Tesla confirmed that it managed to produce 1,300 Cybertrucks in a week and it is moving from its Foundations Series production run next quarter.

We haven’t had a lot of updates from Tesla about the Cybertruck production ramp.

Actually, the best one we got was from a recall, which confirmed that Tesla had produced just short of 4,000 Cybertrucks as of April.

Shortly after, Tesla confirmed that it achieved a production of 1,000 Cybertruck in a week in April.

We haven’t seen an update since, but we noted that Tesla seemed to be ramping up production based on sightings at Gigafactory Texas.

Yesterday, at Tesla’s annual shareholder meeting, Tesla released a bit more information about the Cybertruck production ramp:

  • Elon Musk said Tesla recently produced a peak of 1,300 Cybertrucks in a week
  • Elon Musk said Tesla would move away from production Foundation Series Cybertrucks in Q3
  • Tesla said it aims to be at 2,500 Cybertrucks per week by the end of the year

This would currently put Tesla at a capacity of 65,000 Cybertrucks per year and looking to exist the year with an annual capacity of 125,000 units.

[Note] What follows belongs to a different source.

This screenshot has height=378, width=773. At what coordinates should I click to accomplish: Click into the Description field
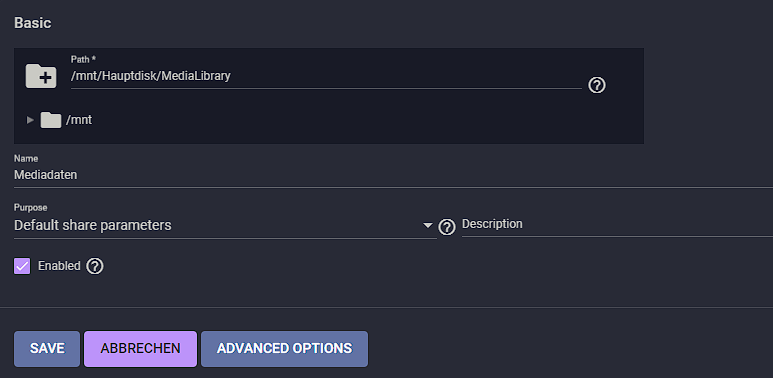click(x=617, y=225)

Tesla has previously stated that it aims to have a full capacity of 250,000 Cybertrucks, but it plans to achieve that next year.

Moving away from the Foundation Series would presumably mean that Tesla is going to stop bundling all options together for the Dual Motor and Cyberbeast. The automaker might also release new trims – though those weren’t expected until next year.

Electrek’s Take

The Foundation Series bundles push the Cybertruck price to $100,000. Despite the hype around the Cybertruck, there’s a limited market for trucks at over $100,000.

Moving away from the Foundation Series bundles should reduce the price a bit as the dual motor is actually supposed to start at $80,000.

It will also give us more clarity into the option pricing.